June 29, 2009.
In an earlier post, I described various icons or images I would be using this fall to supplement students’ understanding of various reading strategies I would be teaching.
Today, I have been spending much of the day sketching out (in my particularly rudimentary fashion) a different sort of graphic vocabulary, a series of icons to illustrate my syllabus for a research and writing course.
Because the theme for this course is reading and writing about various attempts to define and remedy environmental problems, I’ve created an “earth” icon.
And in my attempt to help students understand the uses of argument in this course and in college generally, I’ve drawn a picture of what argument is NOT.
Instead, I want my students to understand argument as research-based inquiry into the best reasons available for answering a question for which they don’t already have an answer.
In this class, they will be reading arguments on questions of environmental concern. Here’s the illustration for that:
They will then develop their own questions, investigate possible answers, and write their own arguments in response.
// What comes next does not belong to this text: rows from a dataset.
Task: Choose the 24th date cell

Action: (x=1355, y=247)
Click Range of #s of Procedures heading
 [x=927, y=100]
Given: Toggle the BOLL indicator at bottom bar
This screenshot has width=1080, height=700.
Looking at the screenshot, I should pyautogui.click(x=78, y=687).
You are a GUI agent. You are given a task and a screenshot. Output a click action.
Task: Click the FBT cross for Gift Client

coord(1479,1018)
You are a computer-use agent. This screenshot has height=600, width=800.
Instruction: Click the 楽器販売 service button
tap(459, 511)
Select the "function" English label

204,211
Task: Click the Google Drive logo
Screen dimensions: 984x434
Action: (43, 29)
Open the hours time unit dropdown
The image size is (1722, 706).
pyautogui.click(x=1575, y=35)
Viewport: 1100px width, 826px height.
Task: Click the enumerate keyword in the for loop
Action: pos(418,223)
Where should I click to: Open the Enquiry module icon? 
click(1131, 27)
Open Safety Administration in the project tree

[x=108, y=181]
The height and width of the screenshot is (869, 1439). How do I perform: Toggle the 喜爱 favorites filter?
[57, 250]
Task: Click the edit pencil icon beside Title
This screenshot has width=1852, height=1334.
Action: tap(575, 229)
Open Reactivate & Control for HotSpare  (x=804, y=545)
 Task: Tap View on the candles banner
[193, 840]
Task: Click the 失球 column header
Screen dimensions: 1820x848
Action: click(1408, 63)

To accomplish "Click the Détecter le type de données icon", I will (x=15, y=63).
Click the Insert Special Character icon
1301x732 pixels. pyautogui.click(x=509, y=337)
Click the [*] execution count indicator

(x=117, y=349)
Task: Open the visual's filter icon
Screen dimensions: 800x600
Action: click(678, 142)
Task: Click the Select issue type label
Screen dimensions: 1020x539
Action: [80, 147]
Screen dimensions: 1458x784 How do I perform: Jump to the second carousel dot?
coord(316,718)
Here’s the corresponding image:
Also in the syllabus, I’ve included the standard laundry list of learning goals expected in this course, everything from writing well, to reading critically, to learning how to negotiate the library’s resources, to writing a research paper, to learning how not to plagiarize. That’s quite a bit to learn and juggle:
In the syllabus, I’ve also described a little bit about me as a teacher. Where I have taught previously and their proximity to Angelo State:
What I think about the relationship between teaching and learning:
The importance I put on collaborative learning:
And finally, the role particular attitudes, like courage and persistence, play in learning:
After creating these icons and dropping them into the text of my syllabus, I’ve realized that I don’t yet have an appropriate format for combining the traditional syllabus with these images. It may be better to just display them separately as I review the syllabus on the first day of class.
It may also be that I need to create a version following upon the model of McCloud’s lecture comic and create a syllabus comic-not that I would know how at this moment. Still, it would be an interesting challenge. I wonder if anyone else has created a syllabus in this format.